Adding AI-Powered Remediation

I installed the Amazon Q Developer app and taught it what I care about using plain-English rule files in a /.amazonq/rules directory:

Rule 1: Enforce Server-Side Encryption (s3-encryption.md)

## Rule: Enforce Server-Side Encryption

All `AWS::S3::Bucket` resources defined in CloudFormation templates must have server-side encryption enabled. 

The `BucketEncryption` property must be present within the resource's `Properties`.

Rule 2: Restrict SSH Access (security-group-ingress.md)

## Rule: Restrict SSH Access

All `AWS::EC2::SecurityGroupIngress` resources that allow SSH (port 22) traffic must not allow unrestricted access from the internet (`0.0.0.0/0`). 

The `CidrIp` property must be set to a specific, trusted IP range.

The Amazon Q app reads these instructions and posts detailed remediation advice directly in pull requests.

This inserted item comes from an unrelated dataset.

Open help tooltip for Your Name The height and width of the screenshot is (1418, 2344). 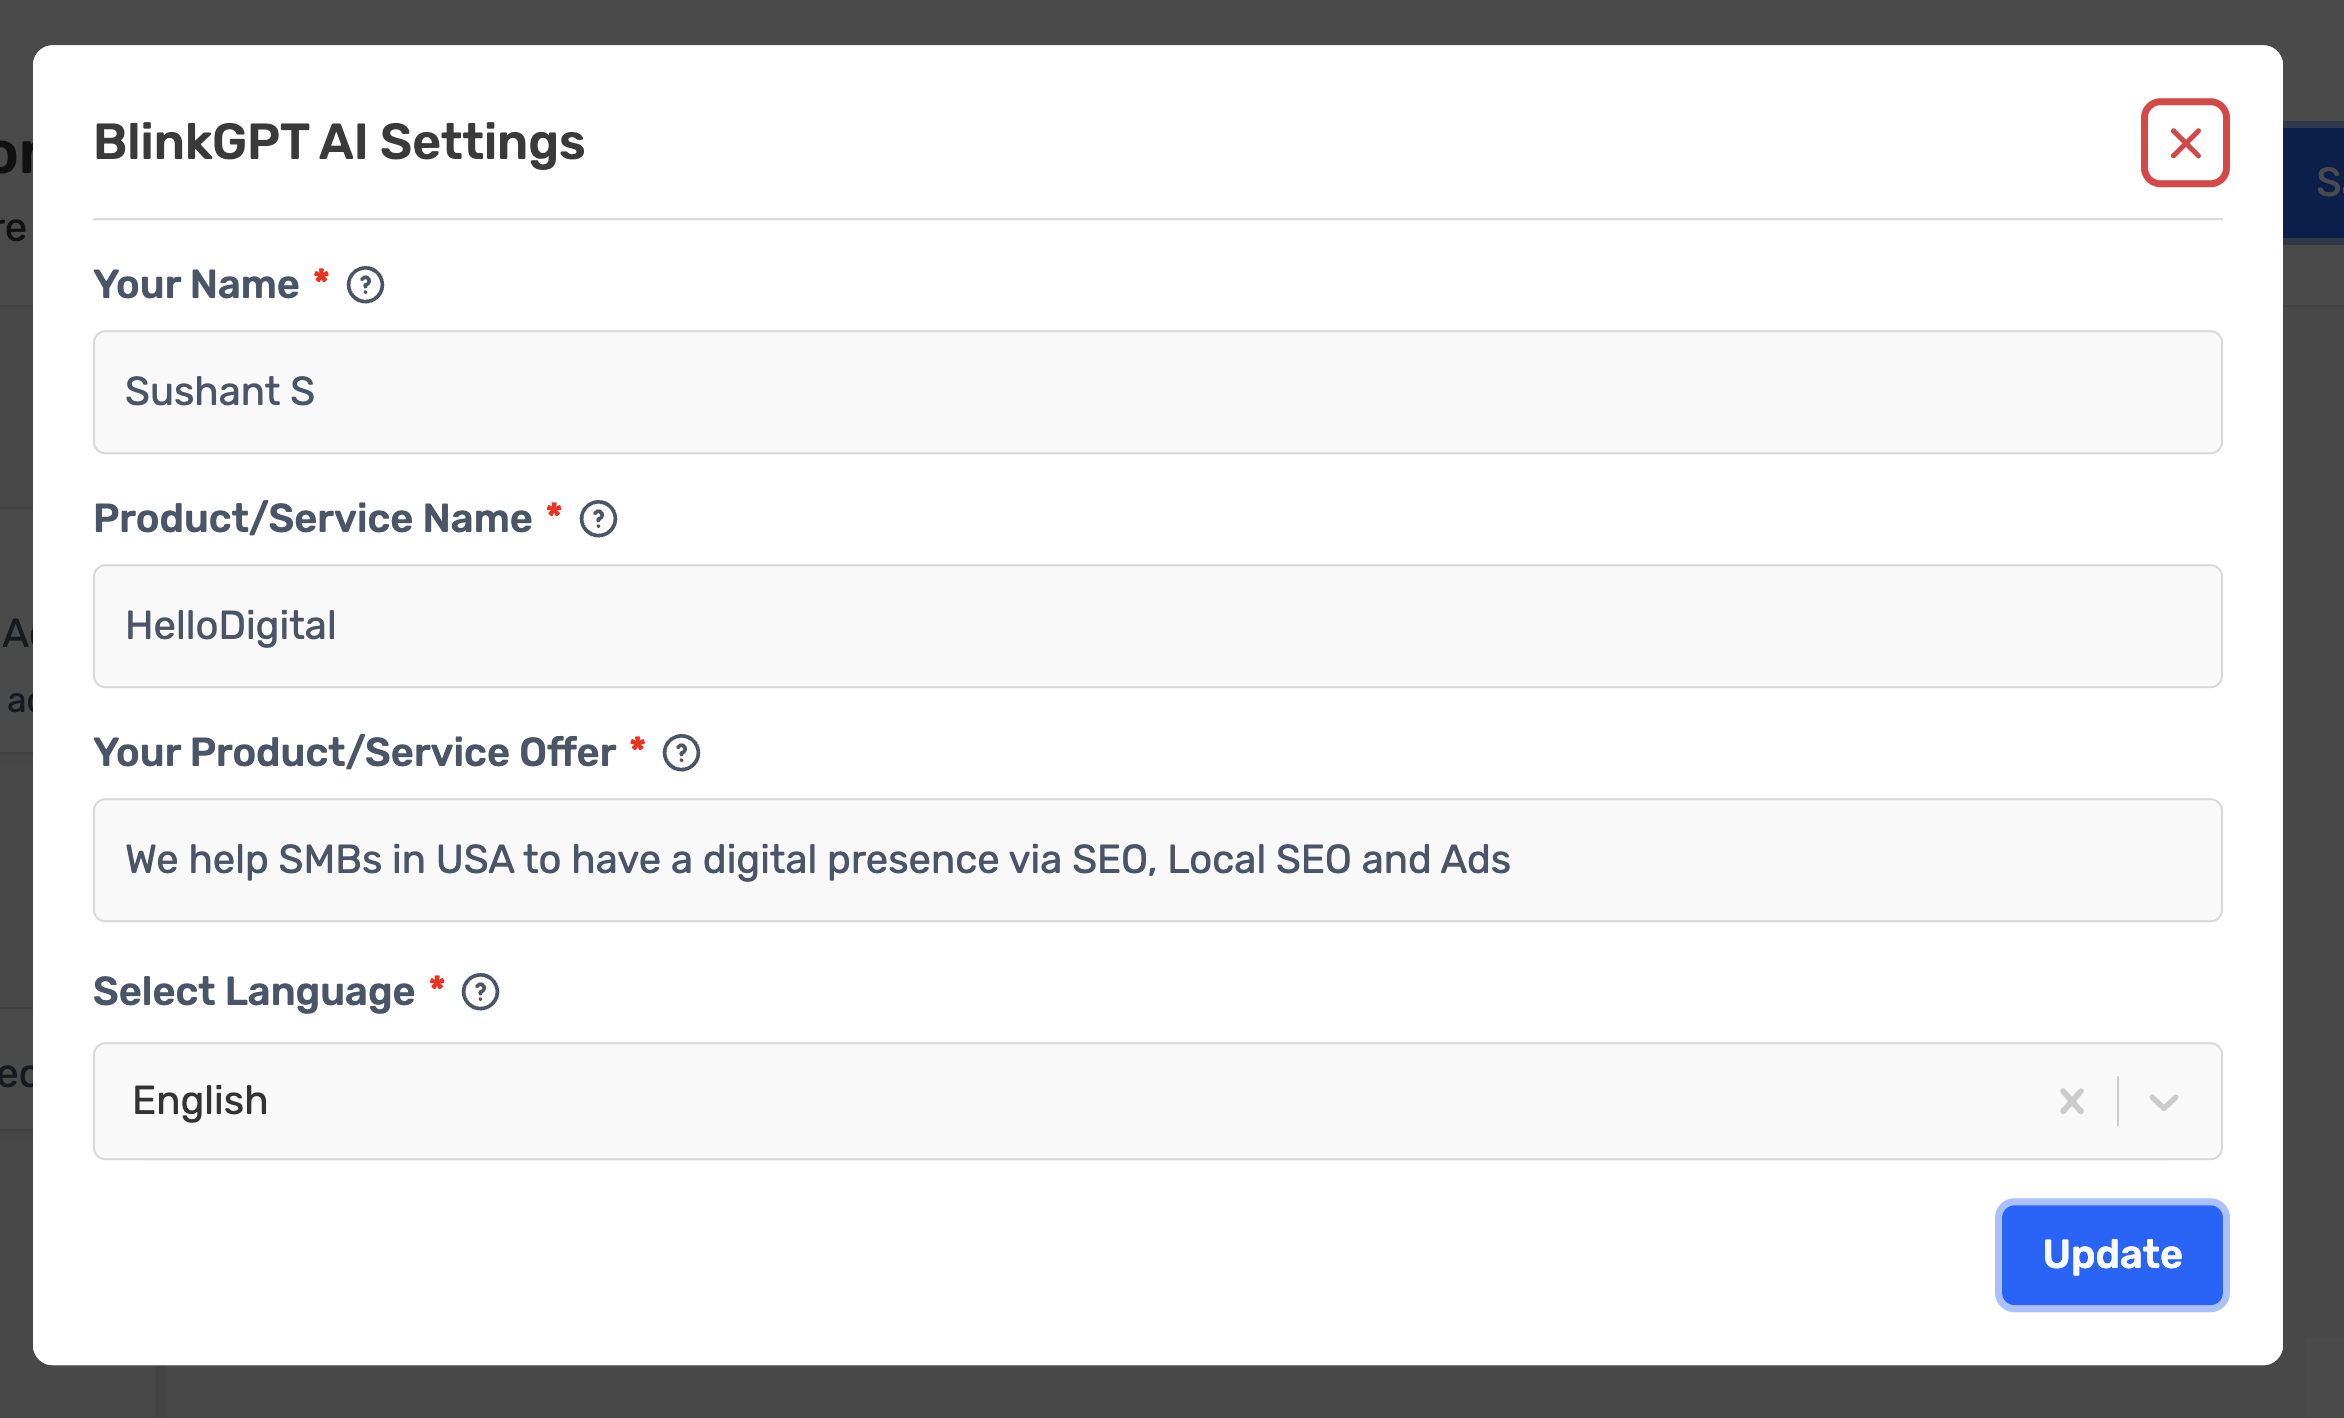pos(365,285)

Amazon Q identifies the S3 bucket encryption violation

Amazon Q provides the specific CloudFormation code to fix the issue

The Bumps Along the Road: Learning Rego

Getting this working wasn't all smooth sailing. The biggest challenge by far was getting up to speed with Rego. It's an incredibly powerful policy language, but its syntax can feel alien at first.

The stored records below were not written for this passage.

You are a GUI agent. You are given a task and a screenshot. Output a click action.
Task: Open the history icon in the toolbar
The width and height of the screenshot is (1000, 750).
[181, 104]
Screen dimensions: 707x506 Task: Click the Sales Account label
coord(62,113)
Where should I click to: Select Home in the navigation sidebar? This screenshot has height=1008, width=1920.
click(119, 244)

What made this especially challenging was the state of OPA's documentation. Many of their official resources were broken or out of date:

  • Tutorial links returned 404 errors
  • Lab environments were completely non-functional

This lack of current learning materials meant I had to find alternative approaches. I spent hours:

  • Reading through sparse OPA documentation
  • Experimenting with trial-and-error on Rego syntax
  • Feeding my half-working policies to AI assistants asking "Why isn't this working?" or "How do I check for this specific property?"

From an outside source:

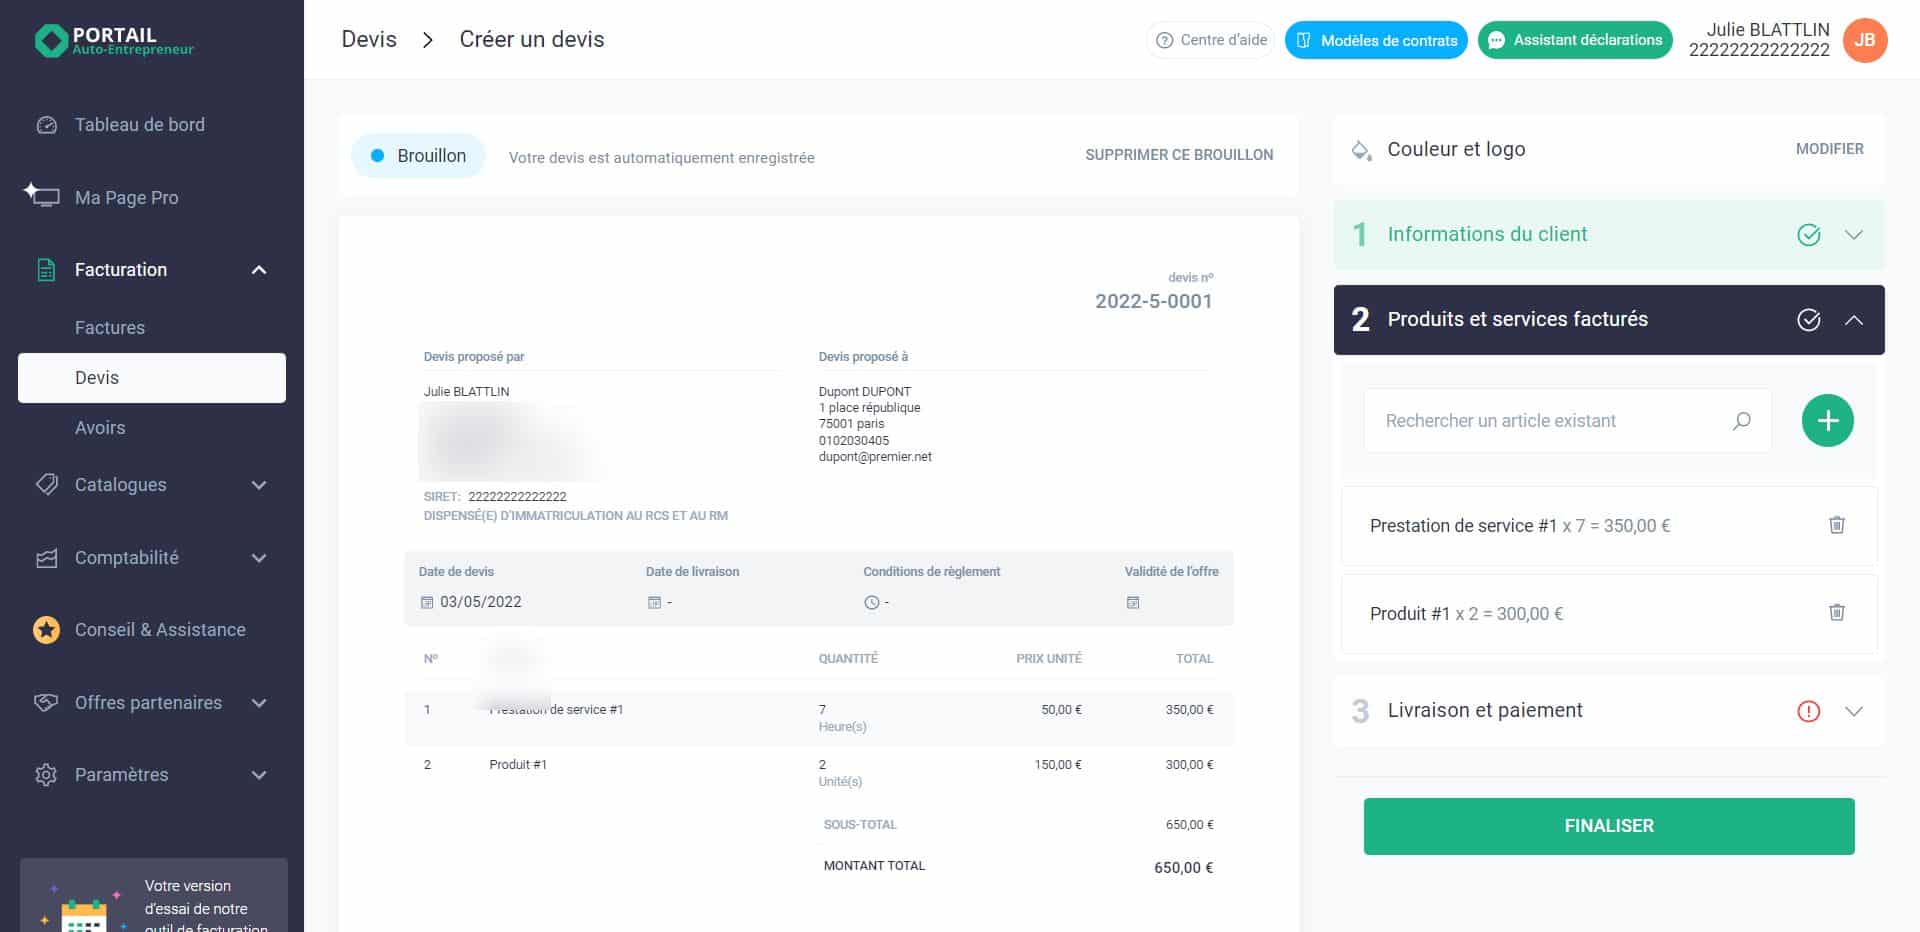Expand the Informations du client section
The image size is (1920, 932).
[1853, 235]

That conversational feedback loop with AI was crucial for learning and getting my policies right when official resources failed me.

This project was a fantastic lesson in combining the strengths of declarative policy engines with modern AI assistants. I ended up with a security workflow that is not only effective but also developer-friendly.

What I Learned

Building this hybrid security workflow taught me several valuable lessons:

OPA/Rego vs. Python Approaches: After building the Python version in Part 1, Rego was a whole different beast. Python feels natural and step-by-step, but Rego makes you think in terms of rules and relationships. I'm still getting the hang of it - there's definitely more to learn before I'd call myself proficient.

CI/CD Integration is Critical: Having policies in code is great, but they're useless if they don't run automatically. Integrating OPA into GitHub Actions created a true security gate that runs on every PR. This "security as code" approach ensures policies are consistently enforced without relying on manual reviews.

AI Tools Augment, Don't Replace: Amazon Q Developer doesn't replace the need for strong policies—it makes them more actionable. The combination works perfectly: OPA provides the strict enforcement (the "Guard"), while Amazon Q provides the helpful guidance (the "Guide"). This hybrid approach gives you both security and developer experience.

I still have a lot to learn. I struggled a bit due to being unfamiliar with git and CI/CD.